Presentazione
Siamo arrivati a 36 volte Uomini e Gol. Con la morte nel cuore da un lato - quello che sorride al passato - e con il pragmatismo dall’altro - quello che scruta al futuro fatto di AI e algoritmi - abbiamo concordato che è arrivato anche per noi il tempo dell’addio.
Lasciateci evidenziare la mancanza dell’Italia dal Mondiale. Ci sarà pure un motivo se da tre quadrienni non ci presentiamo all’appuntamento, mentre nei precedenti altri due siamo usciti presto? Il valore del nostro calcio è crollato negli ultimi 20 anni, inutile negarlo, a differenza di quello di base e giovanile.
L’Inter del neofita Adrian Chivu vince con merito lo scudetto e fa sua anche la Coppa Italia. Il resto, dato al Como il beneficio della sorpresa, è da dimenticare o quasi. Ma non devono farlo Milan e Juventus, che hanno fallito annata, uomini e mezzi (ingenti). Abbandonano la massima serie Cremonese e Pisa dopo un solo anno, il Verona dopo sette, lasciando il posto a Venezia e Monza che tornano dopo una sola annata, il Frosinone dopo due.

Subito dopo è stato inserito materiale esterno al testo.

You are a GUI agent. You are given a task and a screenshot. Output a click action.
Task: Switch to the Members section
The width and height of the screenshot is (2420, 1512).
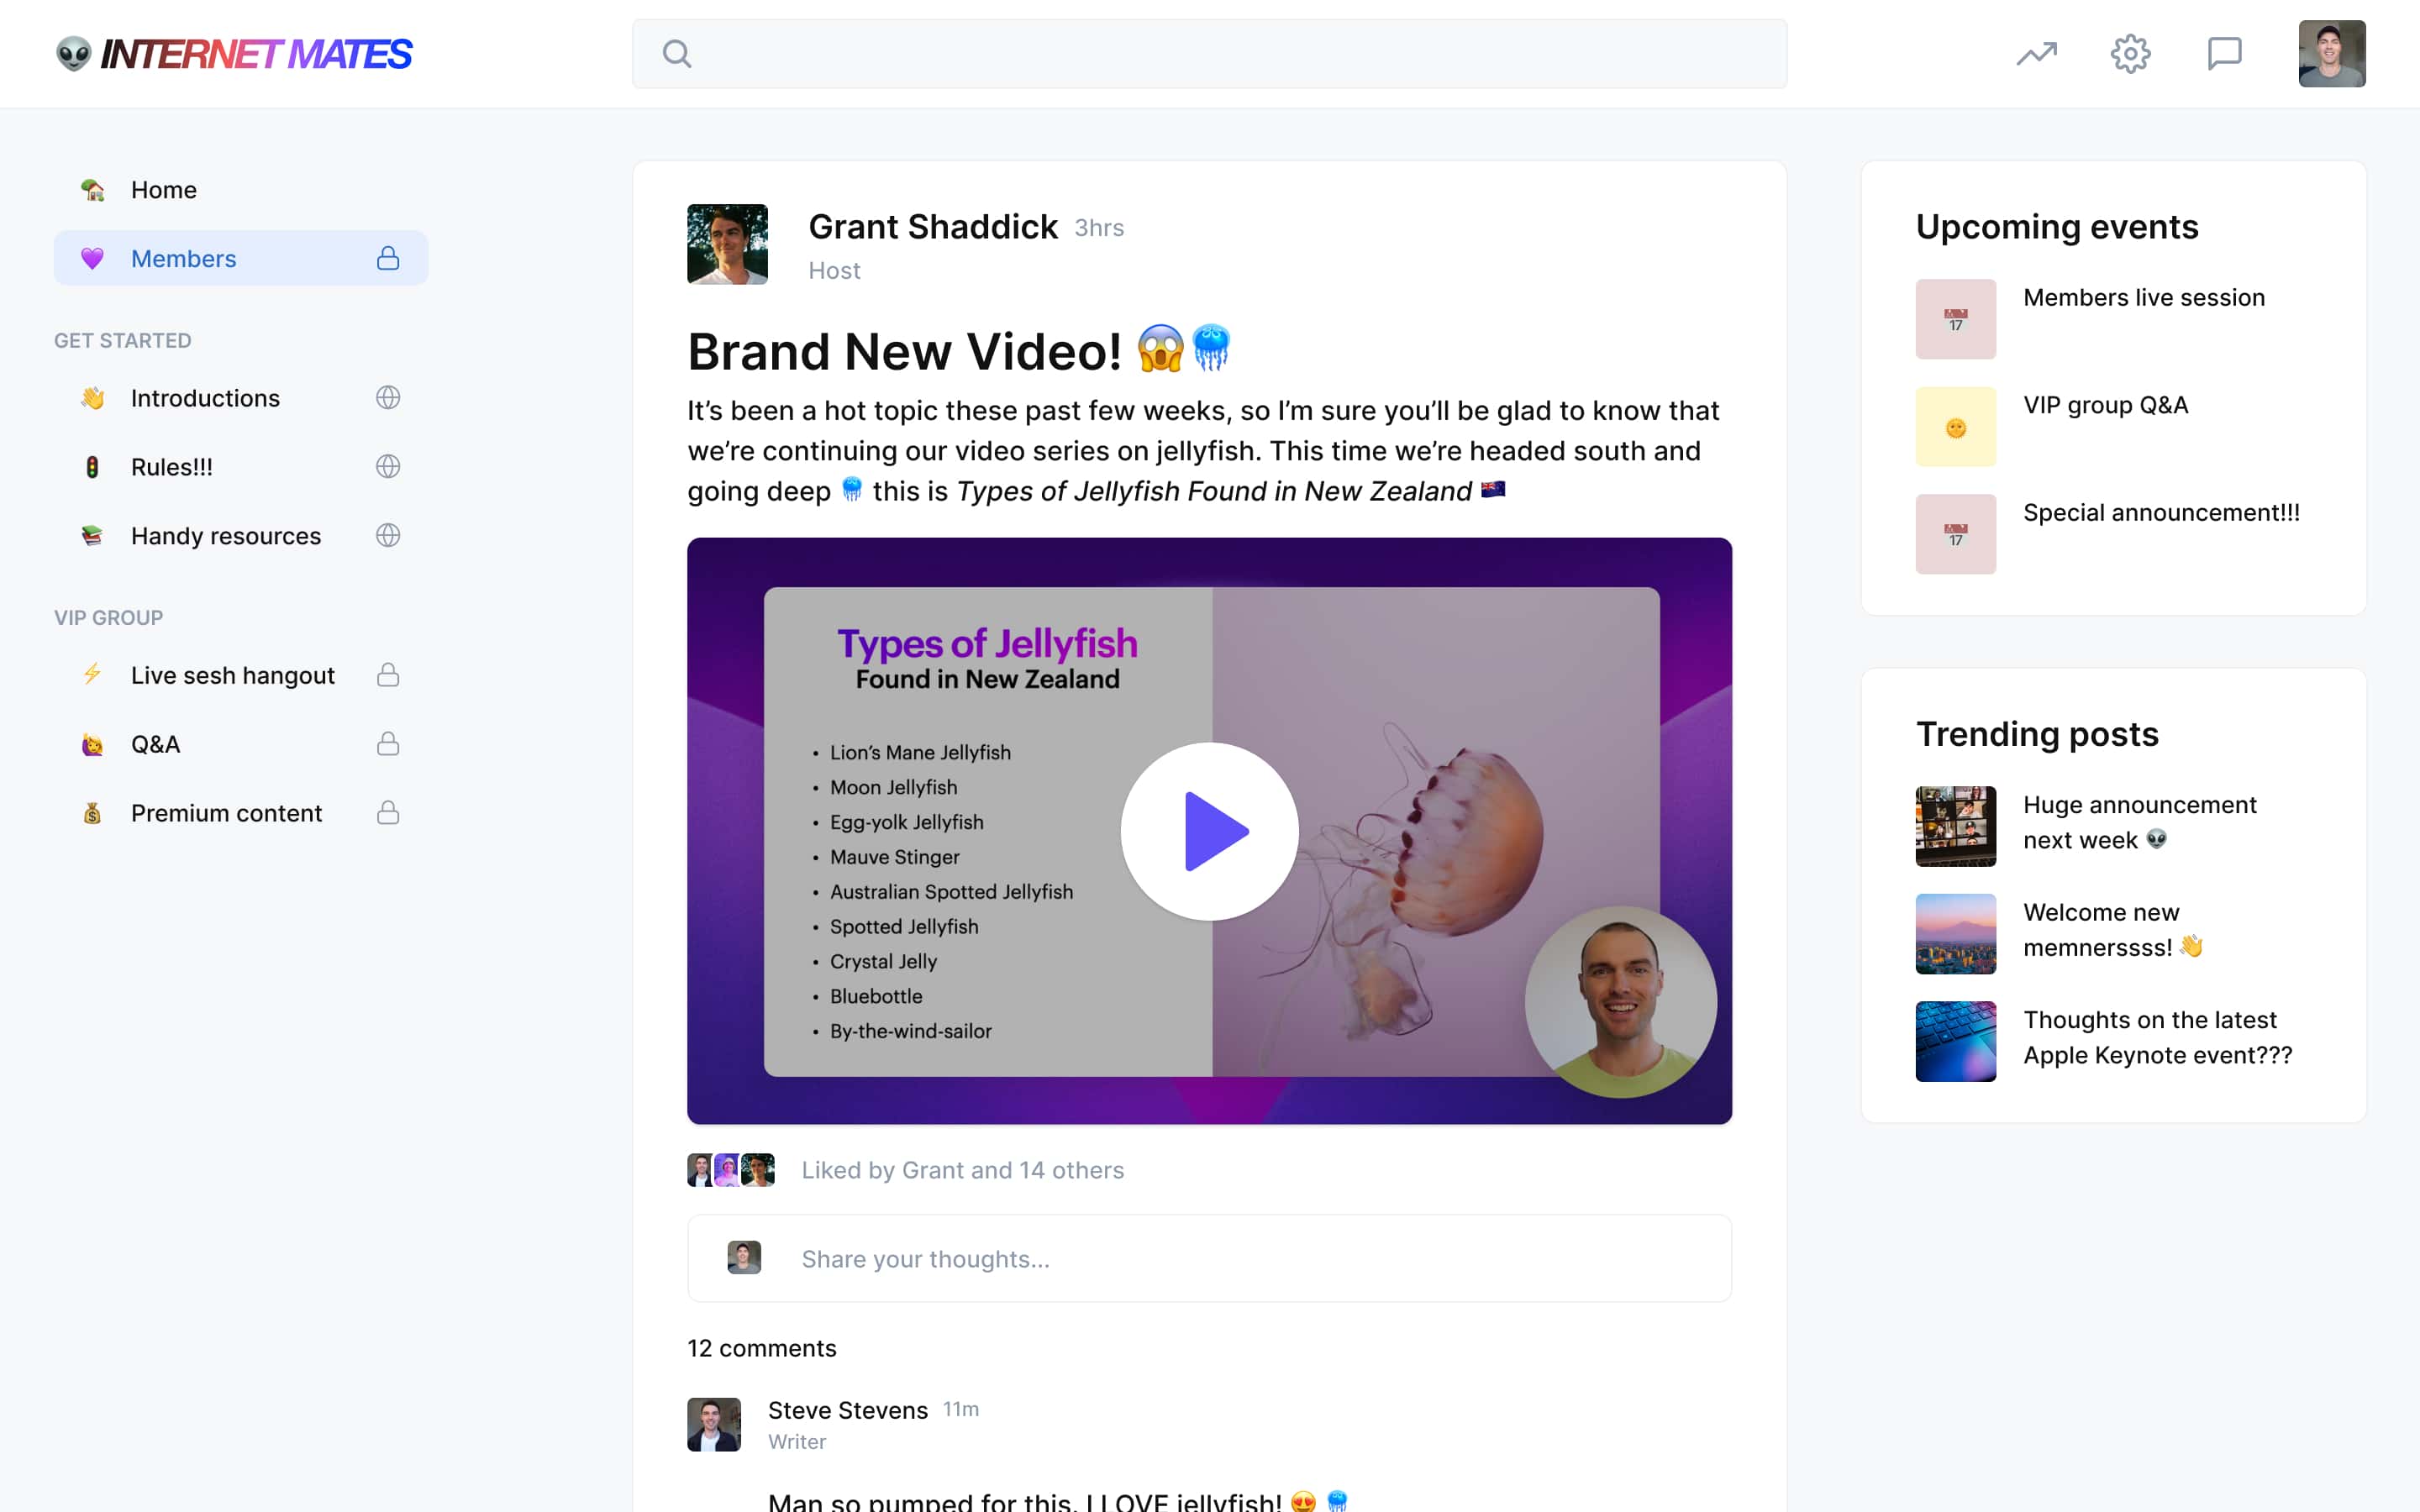pos(184,258)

Arrivederci alla Serie B per club di gran nome: Pescara, Spezia, Reggiana, poi il Bari dopo il playout. Ci tornano invece (in ordine di più breve assenza) l’Ascoli dopo due stagioni, il Benevento dopo tre (ha vinto la Supercoppa), il Vicenza dopo quattro e l’Arezzo dopo ben 19. Tra le promosse alla Terza Serie segnaliamo la prima volta del Desenzano, la quasi prima volta per Vado e Folgore Caratese (questione di 78 e 80 anni d’attesa…) poi l’Ostiamare del presidente Daniele De Rossi (dopo 35 anni), quindi Treviso e Scafatese dopo 13 stagioni, Barletta e Savoia dopo 11, infine il Grosseto dopo 4 anni.
Ed eccoci ai bomber, scopo principale dell’almanacco. Uomini e Gol evidenzia i 25 centri di Davide Lorusso del Trastevere (Serie D, girone G), e i 24 di Joel Pohjanpalo del Palermo in B. Il primo attaccante di A è, come due anni fa, Lautaro Martinez dell’Inter, ma con appena 17 reti, comunque salito a quota 132 totali nel campionato italiano, uno in più di Paolo Dybala e due in più di Domenico Berardi.
E allora buona lettura (sono 576 pagine), dopo aver rinnovato il nostro saluto. Uomini e Gol è nato quando ancora Internet non esisteva: adesso è il giusto momento di fermarci, tenendo sempre nel cuore, come speriamo farete voi, tutti i nostri Uomini e i nostri Gol.